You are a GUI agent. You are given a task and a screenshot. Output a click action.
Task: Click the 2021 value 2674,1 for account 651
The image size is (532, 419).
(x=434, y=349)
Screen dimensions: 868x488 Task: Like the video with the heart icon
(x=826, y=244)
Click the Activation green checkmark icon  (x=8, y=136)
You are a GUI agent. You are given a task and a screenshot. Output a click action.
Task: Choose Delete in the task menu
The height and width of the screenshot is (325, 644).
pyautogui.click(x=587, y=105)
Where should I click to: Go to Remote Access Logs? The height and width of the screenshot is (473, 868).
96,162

-------------------------

Aim of the task: Each entry above is to be returned exactly as given.

Result for this exercise:
You are a GUI agent. You are given a task and a screenshot. Output a click action.
Task: Click the 2021 value 2674,1 for account 651
The image size is (532, 419).
(x=434, y=349)
Screen dimensions: 868x488 Task: Like the video with the heart icon
(x=826, y=244)
Click the Activation green checkmark icon  (x=8, y=136)
You are a GUI agent. You are given a task and a screenshot. Output a click action.
Task: Choose Delete in the task menu
The height and width of the screenshot is (325, 644).
pyautogui.click(x=587, y=105)
Where should I click to: Go to Remote Access Logs? The height and width of the screenshot is (473, 868).
96,162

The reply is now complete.